(STATED PROBLEM) List every row below that contains the string "width", copying each such row in full.

— START PROVIDED DATA —

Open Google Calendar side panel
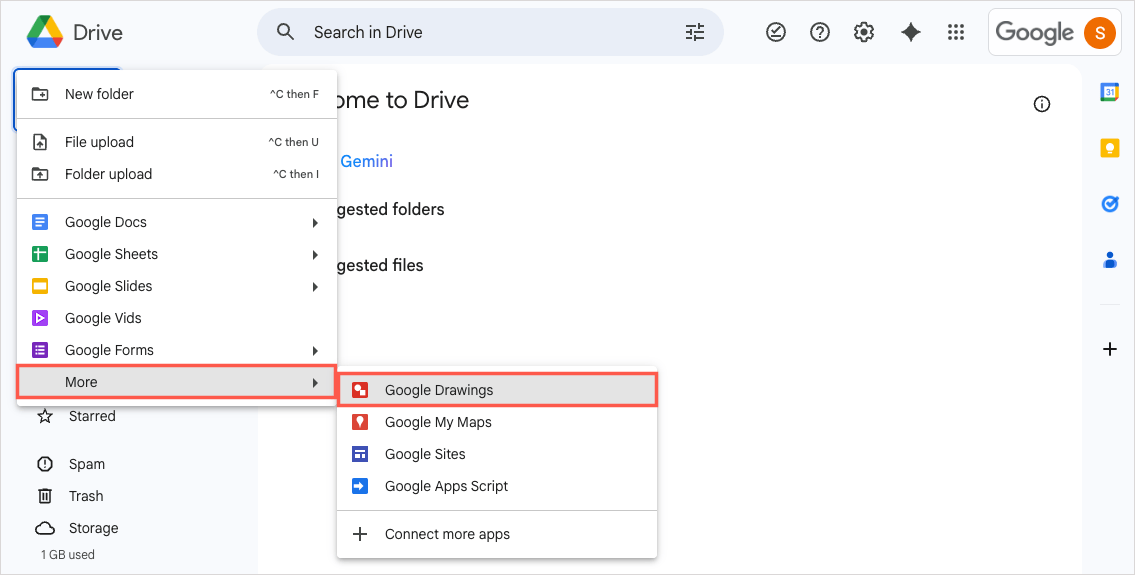Screen dimensions: 1135x575 (1109, 92)
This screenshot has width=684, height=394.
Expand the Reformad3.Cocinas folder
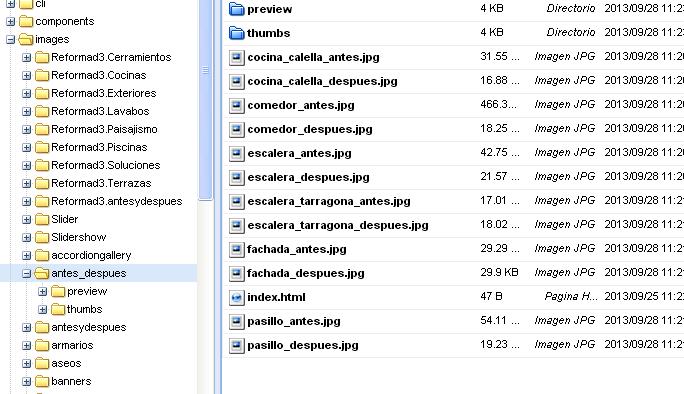[27, 75]
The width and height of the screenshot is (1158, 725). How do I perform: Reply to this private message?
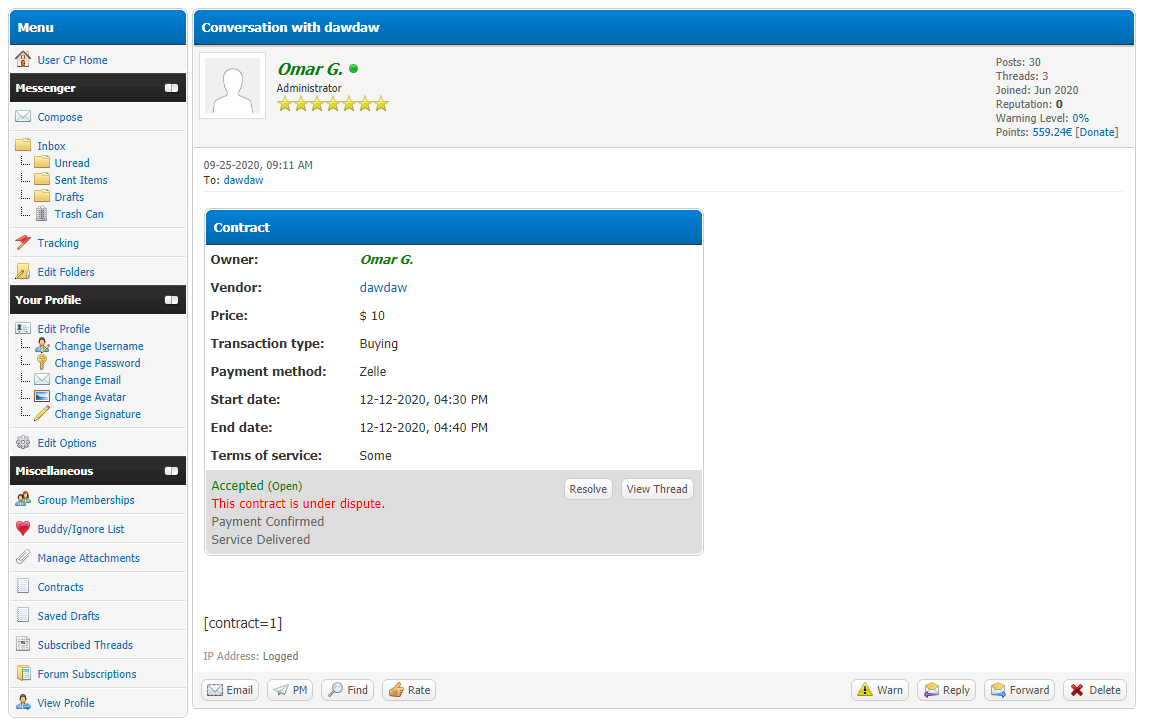(946, 690)

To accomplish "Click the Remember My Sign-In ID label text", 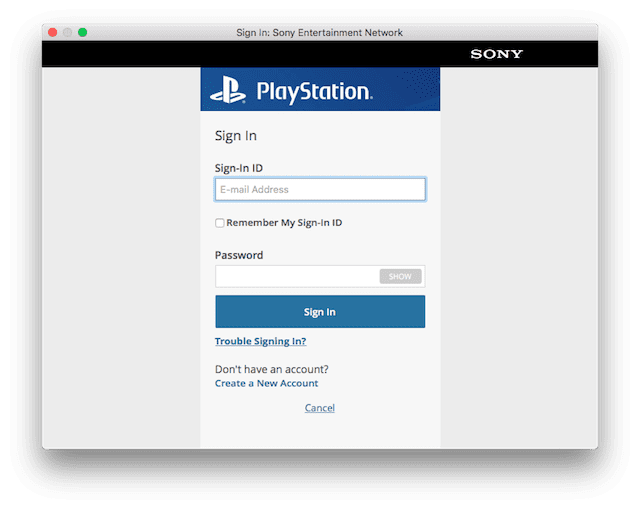I will 284,223.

— END PROVIDED DATA —

(WRITTEN ANSWER)
This screenshot has width=684, height=394.
The width and height of the screenshot is (1158, 725). How do I perform: Reply to this private message?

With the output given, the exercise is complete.